Ketika kami menyusuri jalan beraspal mulus dalam sebuah jeep Rusia tua, di seberang sungai sana yang nampak hanya jalan setapak di punggung-punggung gunung. Saya melihat beberapa pria berjubah dan bersurban duduk dengan nyaman di atas keledai. Sesosok tubuh wanita dibungkus rapat-rapat dengan burqa putih, menunggang keledai dengan pasrah mengikuti sang suami. Sedangkan di sini penumpang jeep duduk bersebelah-sebelahan, tak peduli pria wanita, bersenda gurau sepanjang jalan dan bernyanyi-nyanyi. Di sini, di sepanjang jalan saya melihat tiang listrik berbaris, sambung-menyambung. Di seberang sana, tak ada apa-apa lagi selain debu dan rumput yang mulai menguning.

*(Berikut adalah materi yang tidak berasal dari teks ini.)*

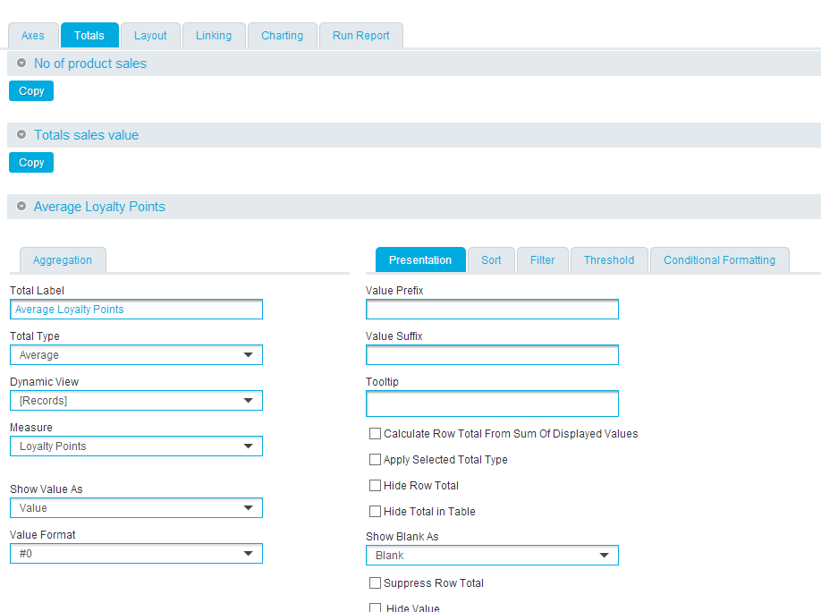821x612 pixels.
Task: Open the Run Report tab
Action: [360, 36]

Afghanistan nampak gamblang dari sini, segamblang Tajikistan nampak dari sana. Seorang perempuan tua di seberang sungai sana, dalam pakaiannya yang banyak, berat, dan berwarna-warni, sedang menjemur kotoran sapi di atap rumah batunya ketika jeep kami melintas. Seperti melihat sanak saudara dari dunia lain, ia dengan senyum penuh semangat melambai-lambaikan tangannya. Tak ada interaksi antar dunia di kedua sisi sungai ini, selain lambaian tangan dan rabaan akan kehidupan asing yang penuh fantasi. Sungai ini memisahkan manusia sejauh langit dan bumi. Dunia lain terpapar gamblang di seberang sungai, tetapi tak pernah tertembus dan terjamah. Hanya angan dan imajinasi yang boleh dengan bebas berkeliaran melintas batas internasional ini. Imajinasi tentang kehidupan manusia-manusia di seberang sana, bersama segala penyesalan akan nasib dan takdir.

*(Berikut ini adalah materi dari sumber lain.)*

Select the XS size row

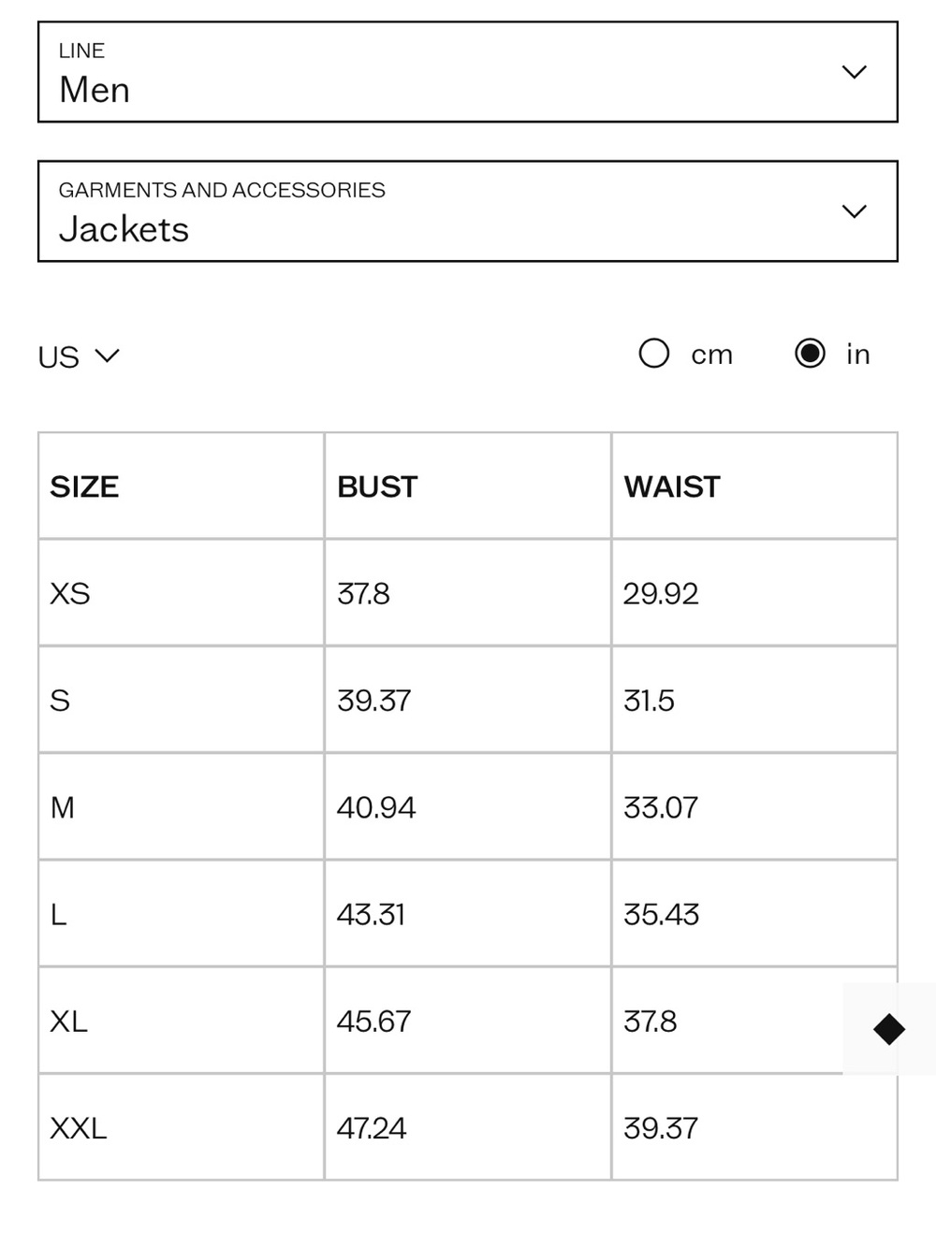468,593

Bagi orang-orang di Tajikistan sini, selain wajah buruk rupa Afghanistan yang nampak dari seberang sungai, tak banyak lagi yang diketahui.

            “Pada zaman Soviet, mereka (orang Rusia) memperingatkan kita untuk selalu berhati-hati dengan orang Afghan,” kata Mohammad, salah seorang penumpang jeep.
            “Katanya mereka orang berbahaya. Kami tidak boleh menunjuk-nunjuk ke arah sana, kalau tidak gerombolan orang berbahaya dari sana akan menyeberang ke sini,” tambah dia lagi.

Ini adalah upaya Moskwa untuk menginjeksikan pemahaman yang harus ditelan mentah-mentah penuh iman oleh semua warga negara Uni Soviet. Pemahaman tentang kenistaan negeri Afghan untuk menanamkan kebencian dan kewaspadaan terhadap negeri seberang sungai sana.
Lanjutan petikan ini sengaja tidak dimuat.